By Bill Kelly, CEO, CAIA Association
According to the Bible’s Book of Genesis 2:2, on the seventh day God rested after having created all the heavens and earth. Jack Bogle was on the eve of his tenth decade on this earth and he must have skipped both that chapter and verse. In fact, Jack was more of a Matthew 21:12 kind of guy. The one who comes into a temple court and goes ballistic when he does not like what is going on in his house.
The tributes for Jack Bogle have been pouring in this week. All are truly deserved, and many are coming from the captains of the very industry that he sought to disrupt. His legacy can be summed up by most with just one word “Vanguard,” and it is here that he made inexpensive beta, accessible to the entire investing public. He also summed up his philosophy into a very simple investment policy statement that essentially said, stay diversified and then don’t peek, the latter being code for do not try to time the markets.
What has been almost entirely missing from these tributes is exactly why our Jack was “all work and no play,” even in his ninetieth year. About ten years ago he wrote a seminal piece entitled The Fiduciary Principle: No Man Can Serve Two Masters and this is what drove him. It is why he created Vanguard to be sure but, more importantly, it is why he felt that our industry needed to change–not just for lower fees or to forsake the gifted minority amongst us who have the talent and discipline to consistently produce alpha over time. It was truly about putting the investor first…always.
It is interesting that Jack decided to codify these views in the waning days of the GFC. His was a scathing rebuke of many practices in our industry that have become the accepted norms for asset managers, regulators and even the asset owners who have willingly or blindly come along for the ride. He provocatively points to the levered balance sheets of AIG and Citi, the underwriting tactics of Countrywide, and the earlier and liberal use and abuse of the SPAC. Where, he asks, was the common-sense due diligence and professional skepticism of the “highly-skilled, highly-paid security analysts and researchers who failed to exercise (the) great power and influence over corporate America”?

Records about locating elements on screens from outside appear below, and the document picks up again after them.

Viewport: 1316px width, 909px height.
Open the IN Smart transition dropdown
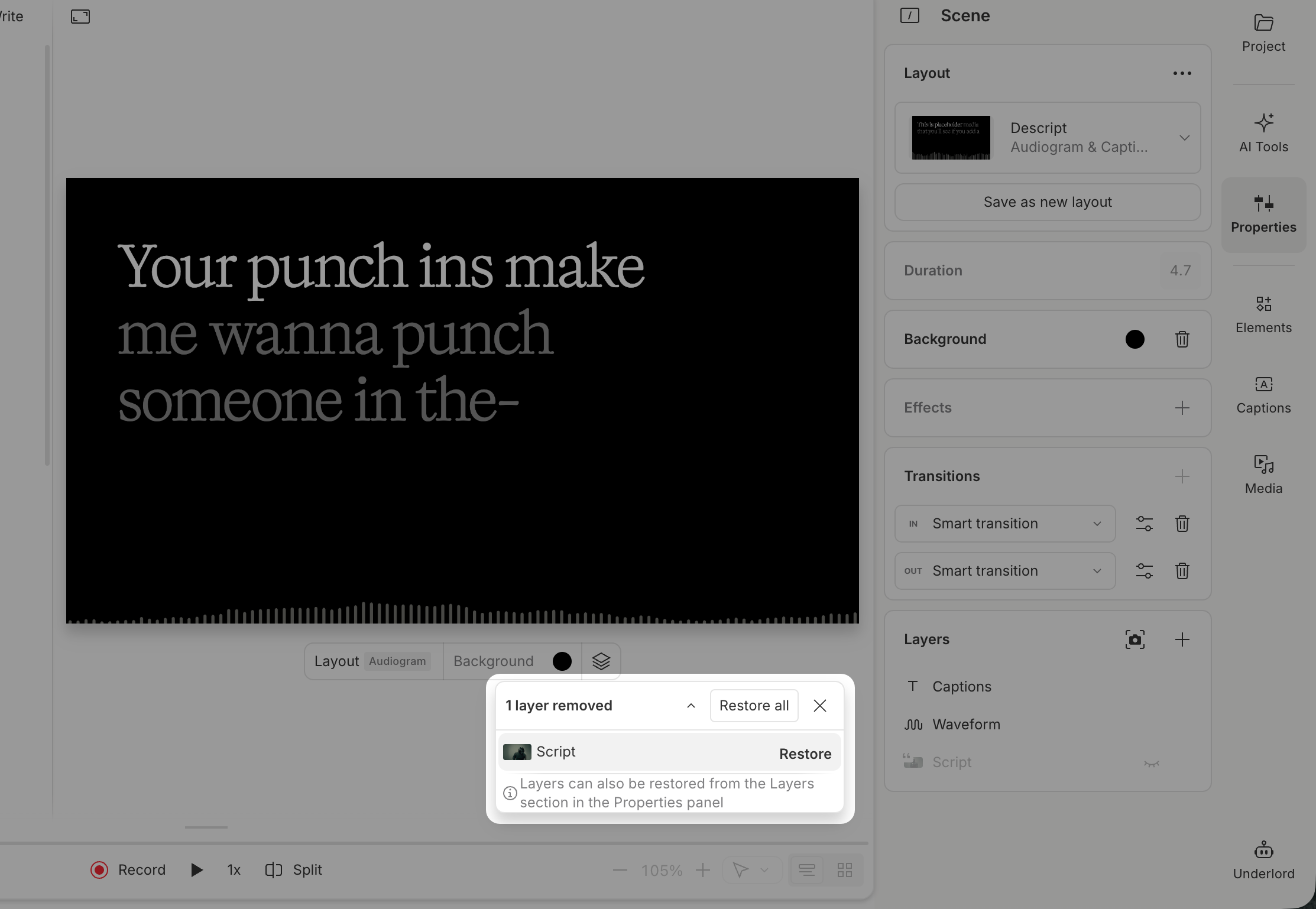(x=1097, y=524)
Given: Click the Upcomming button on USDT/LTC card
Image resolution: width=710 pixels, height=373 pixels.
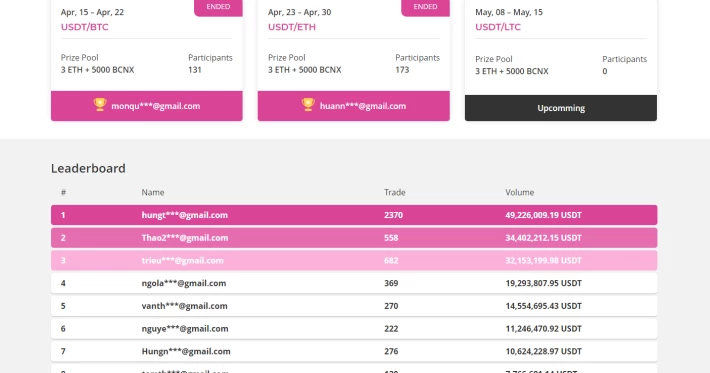Looking at the screenshot, I should click(561, 108).
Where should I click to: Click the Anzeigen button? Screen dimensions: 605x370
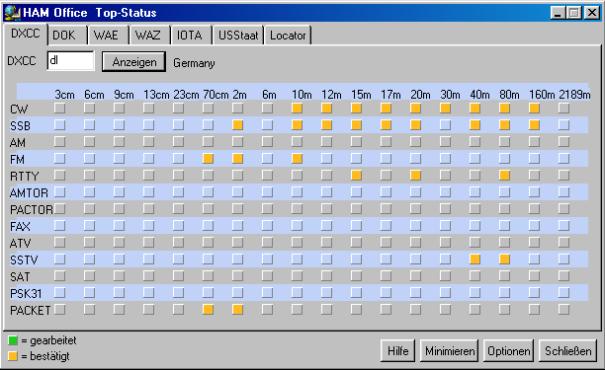pos(134,62)
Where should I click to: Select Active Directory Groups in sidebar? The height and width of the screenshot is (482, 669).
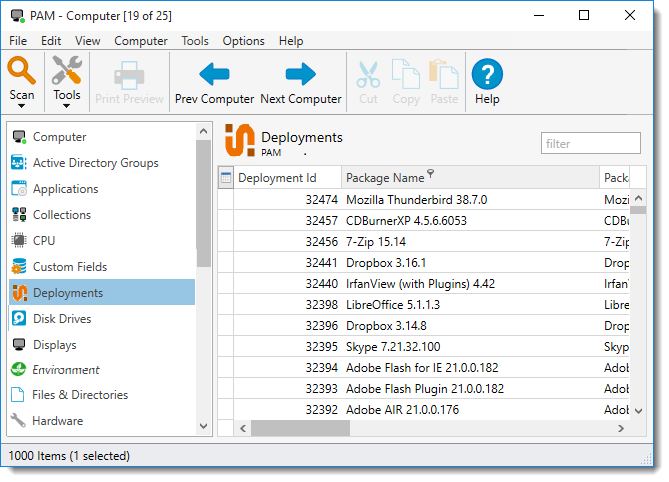[x=95, y=163]
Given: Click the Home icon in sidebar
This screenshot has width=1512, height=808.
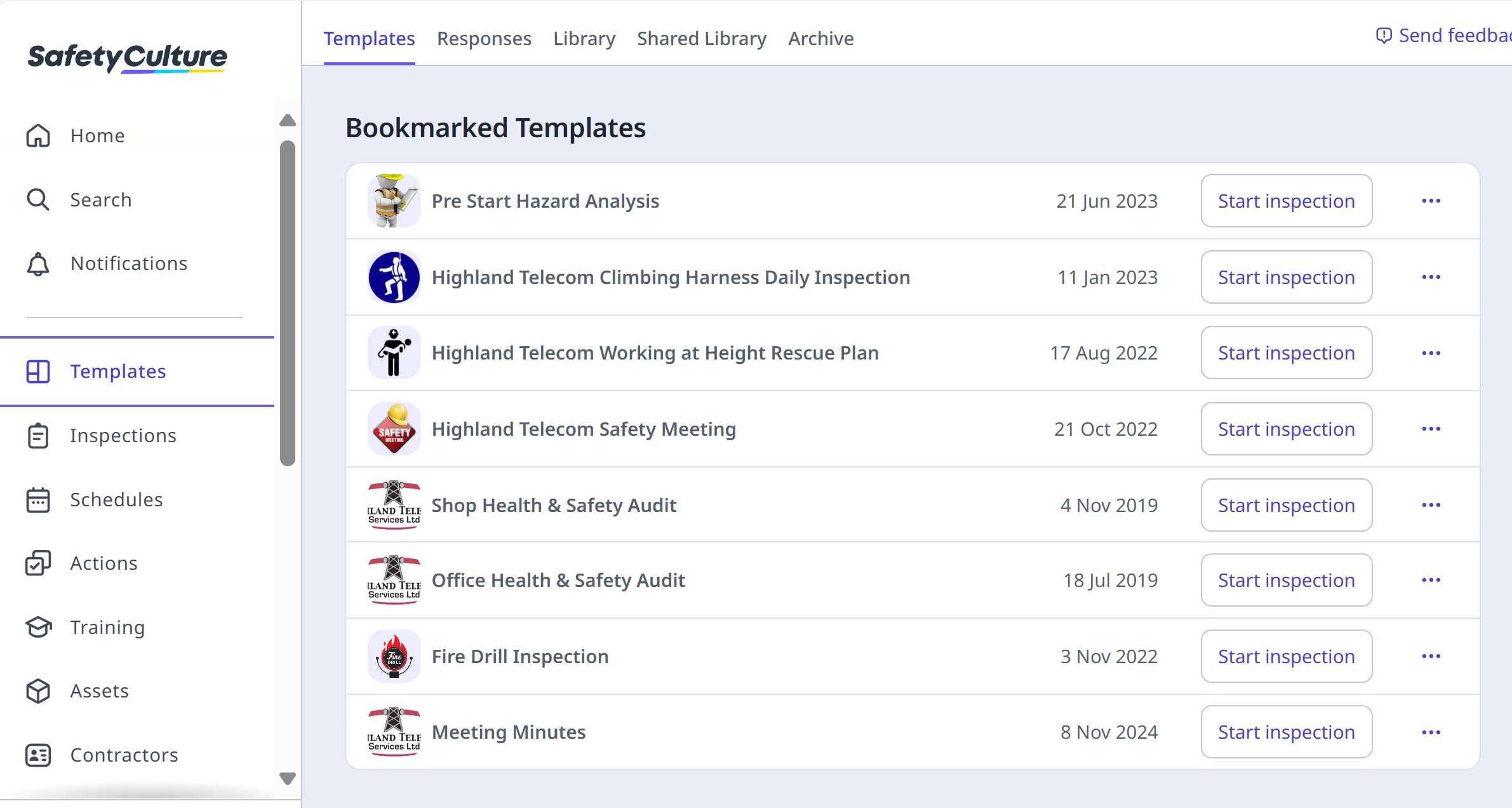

In the autumn of our years, it is most times uncomfortable to look at ourselves in the mirror. (Re)reading Jack’s memo is one of those moments, but it should be required viewing for every CEO, CIO, Fund Trustee, and especially the entry level analyst. If we truly want to honor the legacy of the Jack of Our Trade and everything that he stood for, we must turn an industry that is focused on ourselves, our partners and our shareholders, to a profession whose standards are built around “traditional ethical mores.” It is only then that we can serve our true masters whose capital has been entrusted to our care.
Rest in peace Jack Bogle, because (hopefully) we have your back.
Seek diversification, education and know your risk tolerance. Investing is for the long term.